I think it stands clarification that Spanglish is not a dialect or a language, because you need both English and Spanish to use it.  The term refers to practices of code-switching.  There are loads of cases of code-switching from around the world, and loads of stuff has been written about them.  How code-switching practices work in different cases has everything to do with the social value attached to the languages involved.  That is, it's a matter of the politics of language--as maxiogee said, whether it's good or bad is a question of whether you like it or not.  I don't think you can show that code-switching in itself impedes the ability to speak either of the languages involved properly, simply because there are so many examples to the contrary (like Bastoune).  Of course, if you want to learn the standard language form and you don't have any other context to learn it in, it would be nice to have some help from your parents.  I suspect the difference here is that Bastoune had the opportunity to master the standard forms in school.


----------



## oxazol

I don't know very well the spanglish, but for me it is not a good thing. It is not good because there are no rules to manage this "language", so it is ambigous. I think that in the way that it is speaking, you have to know quite well both languages, and the other interspeaker also, so they could speak in english or in spanish properly. When you forget some word in one language you can switch to the other and not using spanglish all the time as an alternative to both languages. Know, I'm living in Paris, and sometimes we use español-francés in the same way with the spanish friends, but I don't like this very much. Un example that we use all the time is: to say "polaco" (polish) we say "polonés" from frech: polonais. 
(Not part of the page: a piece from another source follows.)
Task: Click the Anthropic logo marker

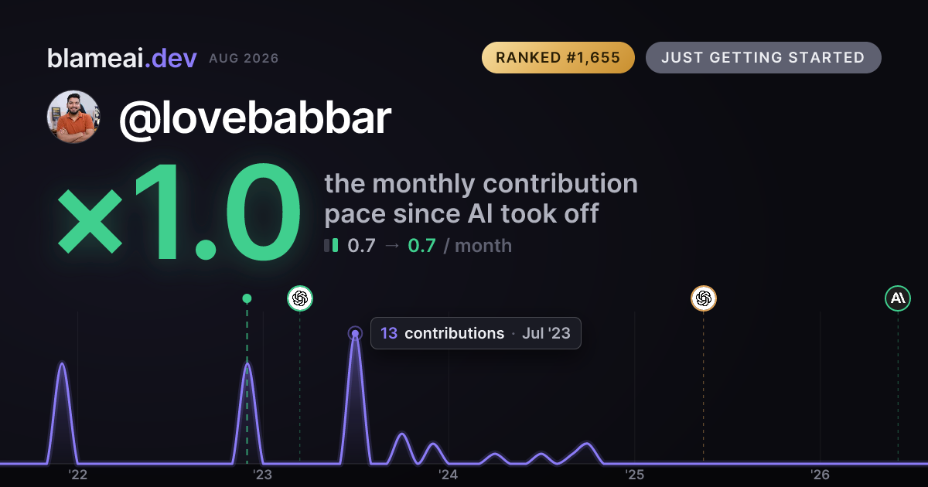Action: (x=898, y=298)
I think this is bad for the comunication. There are no rules


----------



## Outsider

lamariposita88 said:
			
		

> I never said that Spanglish itself was a bad thing, I just believe that people, such as my family, should not use Spanglish if they know proper Spanish, because it will make the children ( such as myself, in my situation, trying to "re-learn" proper spanish now ) not fully aware of how to speak proper spanish. Therefore, it is smothering the true heritage of their family because even traditions are being crossed...My real question is this:
> 
> Is it better for our heritage as hispanics (not matter what country) to merge with American culture, or is it better for us to just have both, but never mixing them?
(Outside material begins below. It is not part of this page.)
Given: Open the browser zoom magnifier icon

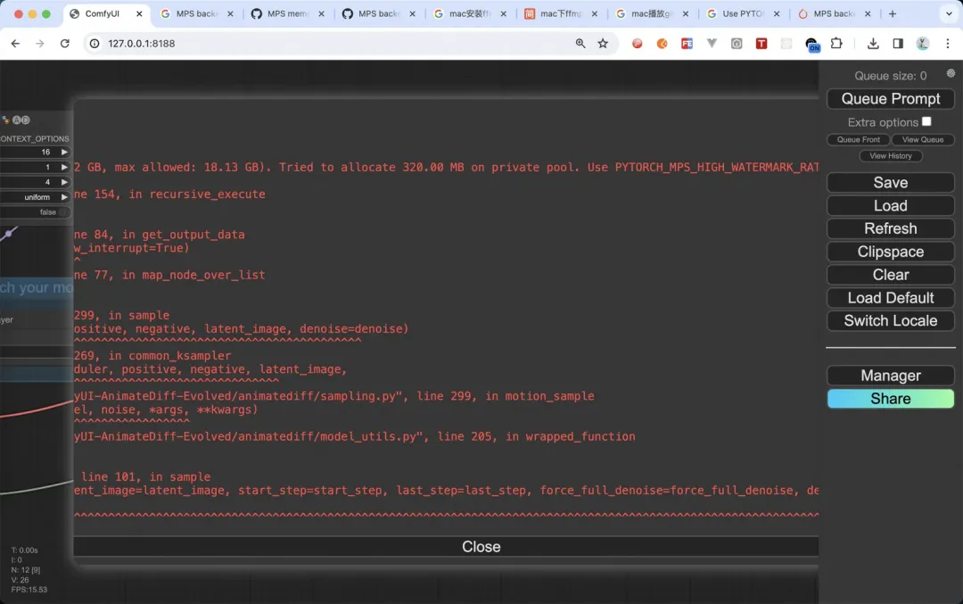Looking at the screenshot, I should coord(580,44).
I think you should just try to learn and speak whichever languages _you_ find more interesting or useful. Your heritage can take care of itself. Its fate will be decided long after you have left this world, and irrespectively of how you feel about it.

Historically, immigrant communities in the U.S. have switched to English after a couple of generations, so the question "Spanish or Spanglish?" may be of little consequence. And it's just occurred to me that decades ago there were probably Italianglish, Yiddinglish or Germanlish communities in the U.S., too. The difference is that they weren't being studied by armies of linguists.


----------



## LaLeyenda

Hi everyone,

I've read all the coments that you have made and some interesting points are raised. In my opinion, as Spanish and English are two of the major languages in the world, the Spanglish idea is a natural evolution. Both of the languages have great assets which could be lent and borrowed, so it could be good progress. 

To the original point, I think Spanish/Hispanic culture is by now, here to stay. If Spanglish became an international language, I do not believe that Spanish itself would die, how could it? Established language would not fade away and would Spanglish would just be a facet of the two.

Of course I talk from not much practical experience of this, as my experence is limited e.g. dropping the odd Spanish word in my English for convenience to my native Spanish teacher, for the fact I know she will pick it up, and vice-versa in that in my Spanish speech, English words are sometimes more fitting, although I do correct myself after.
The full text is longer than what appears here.